On 2/10/2013 3:39 AM, Hal Lockhart wrote:
Actually this behavior is specified in RFC 2818 (Section 3.1), which although it is Informational, is widely cited, including in Standards Track RFCs. (Although RFC 2818 dates from May 2000, it has never been updated or obsoleted.)

However if you look at the Errata for 2818 (http://www.rfc-editor.org/errata_search.php?rfc=2818) it turns out that there is controversy over the very issue I mentioned.

Also note that RFC 2818 allows constructs like f*.com to match foo.com, but not bar.com. This syntax is not currently permitted by XACML.

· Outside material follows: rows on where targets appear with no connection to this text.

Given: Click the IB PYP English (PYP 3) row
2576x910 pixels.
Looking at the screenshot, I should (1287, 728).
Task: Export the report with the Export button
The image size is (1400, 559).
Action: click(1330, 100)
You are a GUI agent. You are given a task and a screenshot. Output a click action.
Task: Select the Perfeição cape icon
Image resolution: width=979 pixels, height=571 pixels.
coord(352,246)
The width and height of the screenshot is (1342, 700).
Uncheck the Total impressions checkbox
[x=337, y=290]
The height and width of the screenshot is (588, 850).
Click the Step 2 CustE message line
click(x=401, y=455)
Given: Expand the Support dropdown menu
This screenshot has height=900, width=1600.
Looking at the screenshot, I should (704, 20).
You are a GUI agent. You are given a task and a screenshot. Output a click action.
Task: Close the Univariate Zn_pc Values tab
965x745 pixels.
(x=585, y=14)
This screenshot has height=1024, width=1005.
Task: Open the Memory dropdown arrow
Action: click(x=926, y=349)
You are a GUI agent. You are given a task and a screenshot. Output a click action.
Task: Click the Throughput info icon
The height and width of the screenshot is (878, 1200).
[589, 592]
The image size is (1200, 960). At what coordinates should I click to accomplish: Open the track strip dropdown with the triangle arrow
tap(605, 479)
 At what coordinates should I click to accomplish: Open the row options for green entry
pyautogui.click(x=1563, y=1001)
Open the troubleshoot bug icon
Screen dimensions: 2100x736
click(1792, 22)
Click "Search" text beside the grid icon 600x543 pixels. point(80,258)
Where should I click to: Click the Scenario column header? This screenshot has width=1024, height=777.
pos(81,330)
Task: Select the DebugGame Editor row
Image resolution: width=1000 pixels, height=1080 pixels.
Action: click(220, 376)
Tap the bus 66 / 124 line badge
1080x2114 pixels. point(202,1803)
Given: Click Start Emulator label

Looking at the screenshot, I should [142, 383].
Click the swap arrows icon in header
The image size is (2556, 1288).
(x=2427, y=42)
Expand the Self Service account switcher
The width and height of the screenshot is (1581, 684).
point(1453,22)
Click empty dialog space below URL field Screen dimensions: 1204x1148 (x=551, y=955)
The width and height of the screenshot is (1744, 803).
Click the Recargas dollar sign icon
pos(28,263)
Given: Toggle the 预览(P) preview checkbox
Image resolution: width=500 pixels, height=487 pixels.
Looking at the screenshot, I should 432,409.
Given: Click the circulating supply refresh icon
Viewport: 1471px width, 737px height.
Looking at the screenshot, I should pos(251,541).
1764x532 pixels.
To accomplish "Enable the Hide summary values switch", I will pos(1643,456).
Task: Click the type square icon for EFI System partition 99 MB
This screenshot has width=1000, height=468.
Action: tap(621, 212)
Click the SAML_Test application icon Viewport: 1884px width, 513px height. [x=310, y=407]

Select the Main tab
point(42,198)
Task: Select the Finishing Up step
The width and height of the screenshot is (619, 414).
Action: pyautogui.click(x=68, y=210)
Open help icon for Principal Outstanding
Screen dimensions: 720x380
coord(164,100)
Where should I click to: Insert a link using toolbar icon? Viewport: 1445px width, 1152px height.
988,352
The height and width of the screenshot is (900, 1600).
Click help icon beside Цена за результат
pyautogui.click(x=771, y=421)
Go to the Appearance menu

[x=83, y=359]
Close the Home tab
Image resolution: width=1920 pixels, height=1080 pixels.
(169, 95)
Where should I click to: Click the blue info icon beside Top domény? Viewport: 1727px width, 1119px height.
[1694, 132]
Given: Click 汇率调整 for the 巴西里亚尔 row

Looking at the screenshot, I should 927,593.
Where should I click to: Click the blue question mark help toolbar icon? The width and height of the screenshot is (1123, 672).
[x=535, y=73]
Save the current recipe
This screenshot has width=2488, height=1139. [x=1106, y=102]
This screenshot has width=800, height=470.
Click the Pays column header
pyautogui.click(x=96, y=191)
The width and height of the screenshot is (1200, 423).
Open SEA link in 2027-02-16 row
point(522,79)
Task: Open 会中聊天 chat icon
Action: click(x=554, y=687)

Finally to save people time, RFC 2818 says: “Matching is performed using the matching rules specified by [RFC2459]. I looked at that and it does not cover wildcards. (Actually it explicitly excludes wildcards in subjectAltName and does not discuss their use anywhere else. I suspect that the authors of 2459 knew or believed that “*” was not legal in the subject field, which must contain distinguished name(s) per some X.509 spec. This is a minor conflict with 2818, which seems to imply that either subject and subjectAltName can contain wildcards.)

Hal

*From:*Bill Parducci [mailto:bill@parducci.net]
*Sent:* Tuesday, October 01, 2013 11:26 AM
*To:* Hal Lockhart
*Cc:* Danny Thorpe; xacml@lists.oasis-open.org
*Subject:* Re: [xacml] IP Address comparisons

On Oct 1, 2013, at 7:51 AM, Hal Lockhart <hal.lockhart@oracle.com <mailto:hal.lockhart@oracle.com>> wrote:



It is less clear to me whether *.mail.example.com <http://mail.example.com/>matchesmail.example.com <http://mail.example.com/>. I believe the answer is no.

Anecdotally, SSL certificates support wildcard matches. A "*" cert for xacml.org <http://xacml.org> matches "www.xacml.org <http://www.xacml.org>" and "xacml.org <http://xacml.org>", but it will NOT match "foo.www.xacml.org <http://foo.www.xacml.org>". The wildcard expression only supports a single subdomain level (and the root for which it is generated).

I suggest that we consider following this model for the sake of consistency (even though from a regex perspective it is kinda nutty).